January 08, 2015
... But what is a flat white?
Bon Appetit summed them up best in this reported piece last month; but, to save you the read, they're basically a wetter cappuccino with the milk more evenly distributed. Of note, it's a circa-1980 Australian invention --where exactly it was born in the country is a contentious topic, apparently -- and signifier of good taste. Flat whites are to Australians what lattes are to Americans -- in popularity, at least. They're not pumping pumpkin and caramel into their coffee to the same sugar-high-inducing degree we tend to, of course. (Probably why so many Starbucks stores ended up shuttered in Australia last year, actually.)
Curious, I called around to see if flat whites are the phenomenon in Philly that they're being made out to be elsewhere. Results were mixed -- I got about as many "Flat ... what?" responses as I did overzealous, exclamation-point responses from coffee-obsessed baristas. (God love 'em.)

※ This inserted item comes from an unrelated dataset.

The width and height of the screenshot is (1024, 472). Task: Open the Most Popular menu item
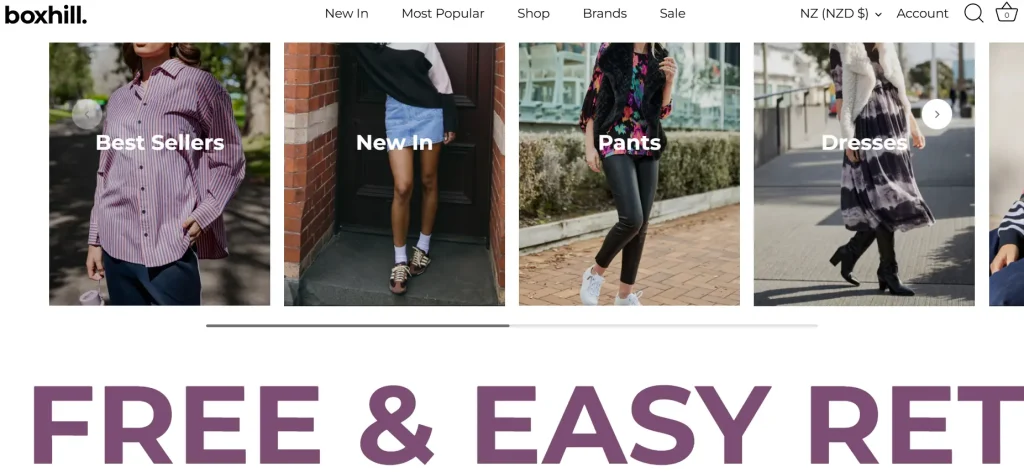(443, 14)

The pseudo-scientific results are below. Note that these responses were largely from the baristas you'd actually be approaching at the counter.
One Shot Coffee: The barista cutely referred to it as a "baby latte," the gist being that they're prepared with less foam and served a little hotter, but in a cappuccino-comparable cup.

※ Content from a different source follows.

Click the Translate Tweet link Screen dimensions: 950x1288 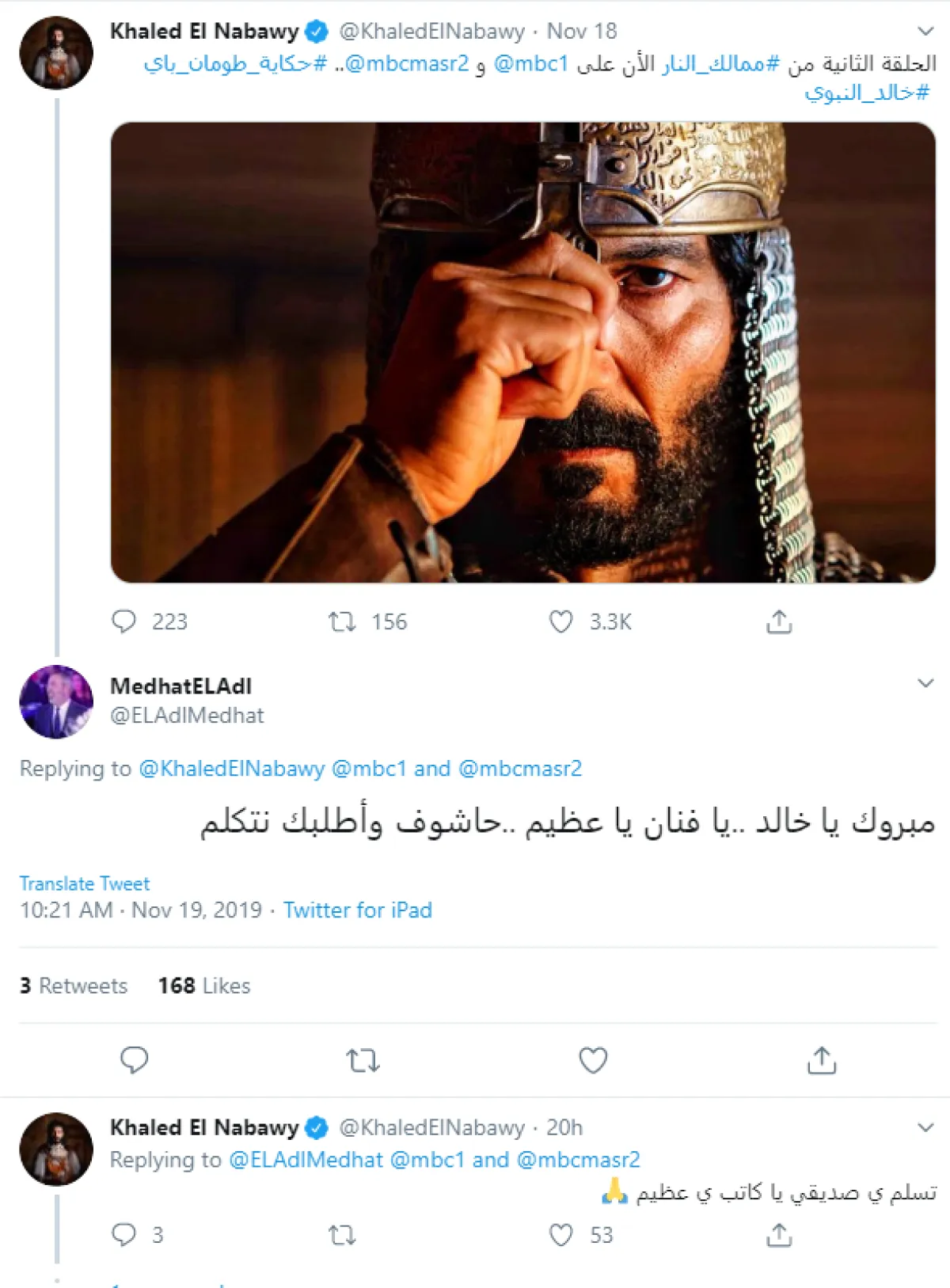point(85,883)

ReAnimator Coffee: Behold, one of the more interesting cases: ReAnimator serves flat whites, but what they're serving as a cappuccino is a flat white. "What we serve isn't a traditional, foamy cappuccino. It's more of a micro-foam layer with a silky texture," Matt Scadaline, a barista and manager for ReAnimator, told PhillyVoice. "Most of the newer third wave shops are making cappuccinos in a similar way, so I think if you showed that to someone from Australia, they'd think it was a flat white."
La Colombe: Because the shop attracts people from all around the world (a lot of globe-trotting tourists, probably), their flat whites tend to be served differently based on requests. But it's served in an eight-ounce cup with the consistency of a latte and is, therefore, a lot more "wet." The main similarity to a cappuccino, I was told, is its volume.
Plenty: Again, the whole "wet cappuccino" thing. (Though they sounded less particular about it.)
Chestnut Hill Coffee: They'll make your flat white to taste, but the average eight-ounce cup will have about five ounces of a milk and half and half combination, with a sizable pour of espresso.
Bodhi Coffee: No flat whites, specifically, but they do serve cortados, which the barista on the phone likened to a flat white.
Black and Brew
Green Line Cafe
Chapter house Cafe & Gallery
Ultimo Coffee (not on the menu, though if you requested one, they might make it)
*Note: Elixr Coffee, The Last Drop, Anthony's Coffeehouse, The Bean Cafe and Old City Coffee did not respond to attempted calls.